Dataset excerpts |
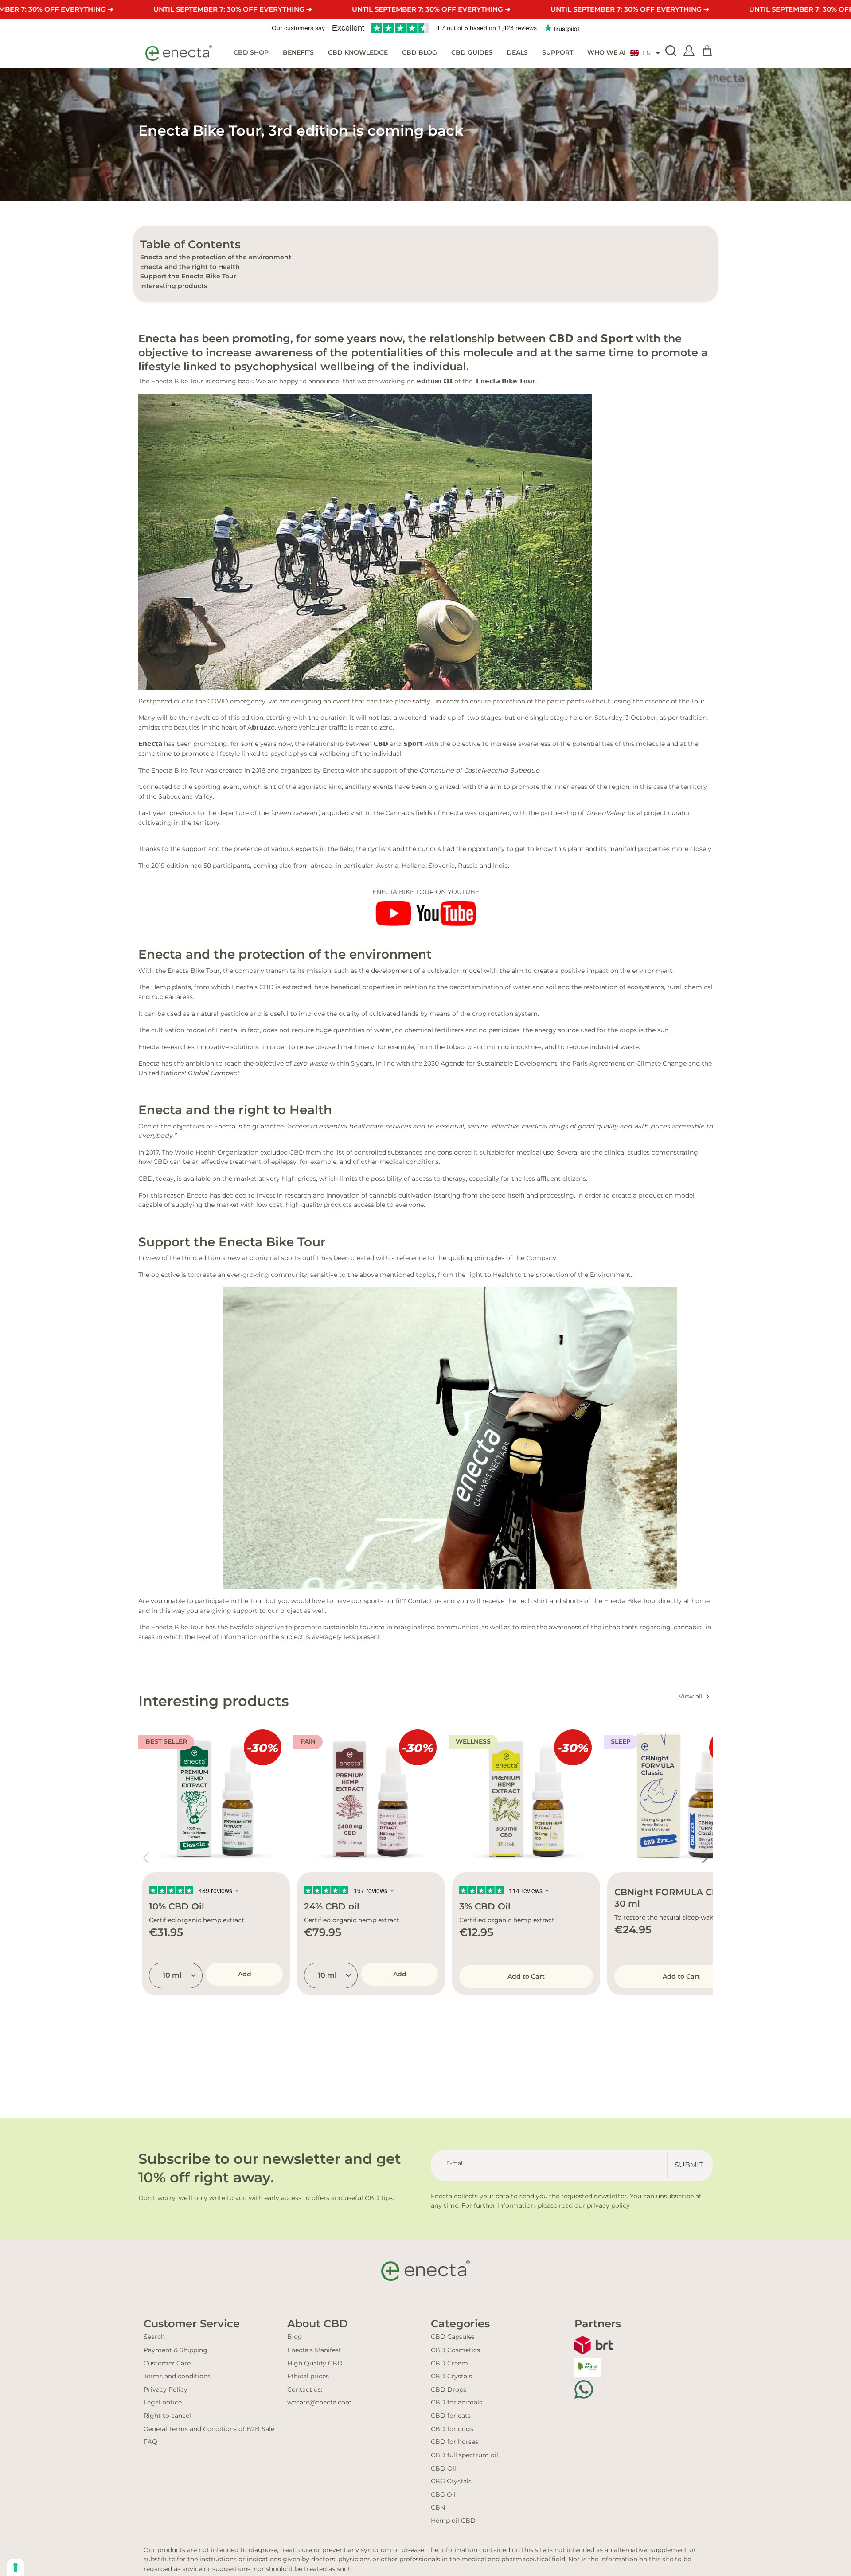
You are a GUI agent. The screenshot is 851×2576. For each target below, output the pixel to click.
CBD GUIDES (471, 52)
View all (691, 1696)
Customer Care (167, 2363)
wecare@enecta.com (319, 2402)
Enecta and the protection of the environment (215, 257)
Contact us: (304, 2389)
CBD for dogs (452, 2429)
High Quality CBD (315, 2363)
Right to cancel (167, 2416)
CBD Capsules (453, 2337)
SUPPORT (557, 52)
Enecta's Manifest (314, 2350)
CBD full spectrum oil (464, 2455)
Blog (294, 2337)
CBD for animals (456, 2402)
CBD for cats (451, 2416)
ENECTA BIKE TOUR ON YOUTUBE (425, 892)
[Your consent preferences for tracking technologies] (15, 2567)
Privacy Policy (165, 2389)
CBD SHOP (251, 52)
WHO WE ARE (609, 52)
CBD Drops (448, 2389)
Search (154, 2337)
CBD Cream (449, 2363)
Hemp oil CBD (453, 2521)
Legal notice (163, 2402)
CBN (438, 2507)
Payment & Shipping (175, 2350)
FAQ (150, 2442)
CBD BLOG (419, 52)
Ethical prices (308, 2376)
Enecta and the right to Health (190, 267)
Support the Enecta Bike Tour (188, 276)
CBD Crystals (451, 2376)
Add (244, 1974)
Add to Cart (526, 1976)
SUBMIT (689, 2165)
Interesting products (173, 286)
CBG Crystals (451, 2481)
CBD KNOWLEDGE (358, 52)
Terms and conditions (177, 2376)
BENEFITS (298, 52)
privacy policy (608, 2205)
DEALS (517, 52)
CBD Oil (443, 2468)
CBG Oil (443, 2494)
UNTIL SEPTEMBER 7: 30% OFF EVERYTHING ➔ (232, 9)
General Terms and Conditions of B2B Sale (209, 2429)
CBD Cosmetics (455, 2350)
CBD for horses (454, 2442)
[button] (645, 53)
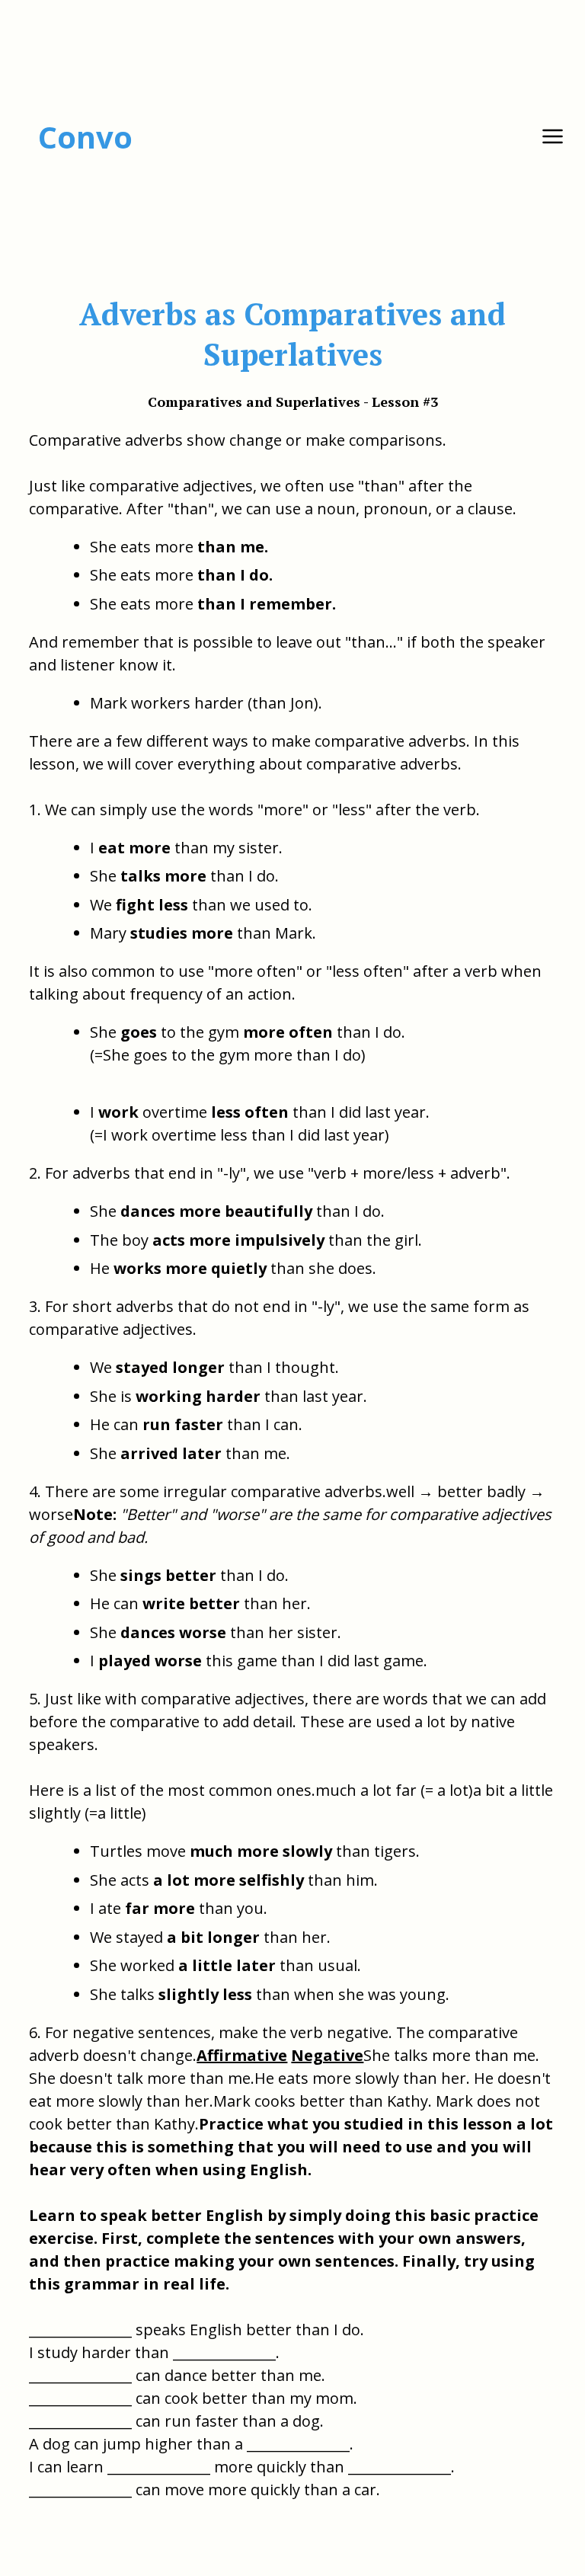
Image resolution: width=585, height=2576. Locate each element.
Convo (85, 137)
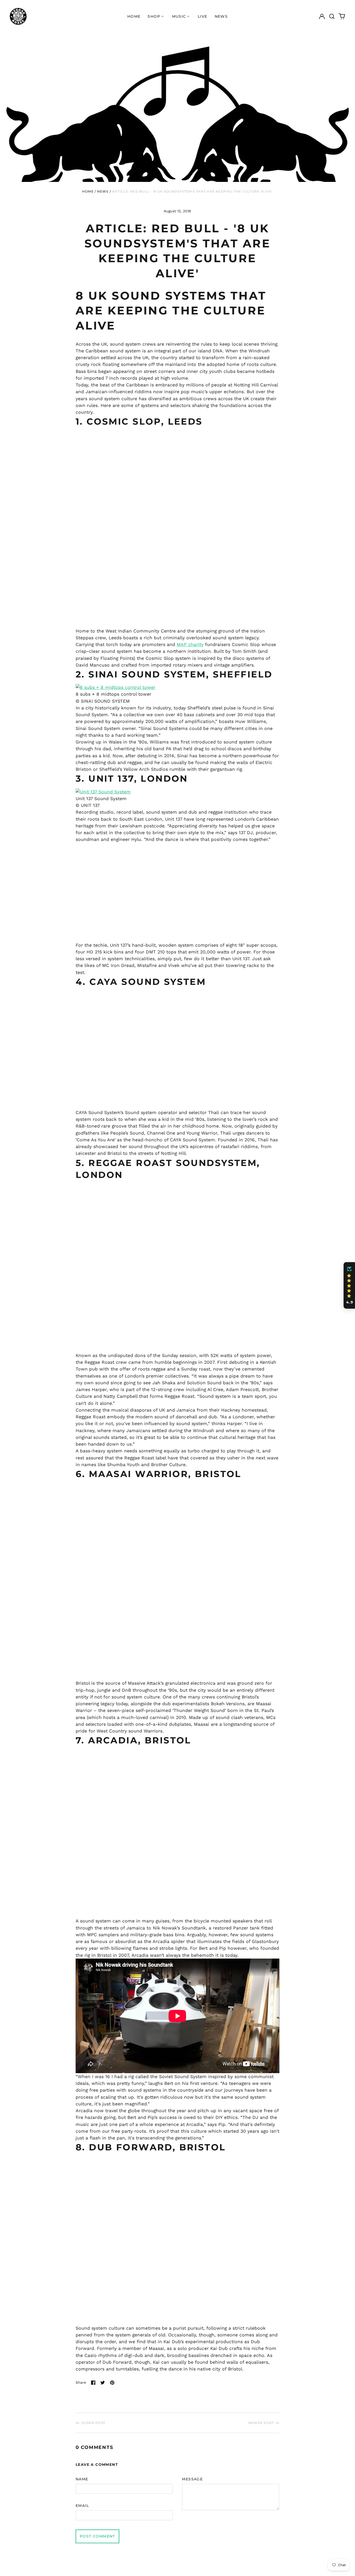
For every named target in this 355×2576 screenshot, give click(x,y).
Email (82, 2505)
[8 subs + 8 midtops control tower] (177, 687)
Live (202, 16)
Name (82, 2479)
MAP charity (190, 644)
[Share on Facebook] (93, 2382)
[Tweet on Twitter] (102, 2382)
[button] (332, 16)
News (221, 16)
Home (134, 16)
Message (192, 2479)
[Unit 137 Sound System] (177, 791)
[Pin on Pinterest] (112, 2382)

Problem description | Everything from the line with "Legal notice (163, 2402)" through the line with "[button] (645, 53)" should be written out exactly as it appears above, end lines included, and nothing outside that range.

Answer box |
Legal notice (163, 2402)
CBN (438, 2507)
Payment & Shipping (175, 2350)
FAQ (150, 2442)
CBD BLOG (419, 52)
Ethical prices (308, 2376)
Enecta and the right to Health (190, 267)
Support the Enecta Bike Tour (188, 276)
CBD Crystals (451, 2376)
Add (244, 1974)
Add to Cart (526, 1976)
SUBMIT (689, 2165)
Interesting products (173, 286)
CBG Crystals (451, 2481)
CBD KNOWLEDGE (358, 52)
Terms and conditions (177, 2376)
BENEFITS (298, 52)
privacy policy (608, 2205)
DEALS (517, 52)
CBD Oil (443, 2468)
CBG Oil (443, 2494)
UNTIL SEPTEMBER 7: 30% OFF EVERYTHING ➔ (232, 9)
General Terms and Conditions of B2B Sale (209, 2429)
CBD Cosmetics (455, 2350)
CBD for horses (454, 2442)
[button] (645, 53)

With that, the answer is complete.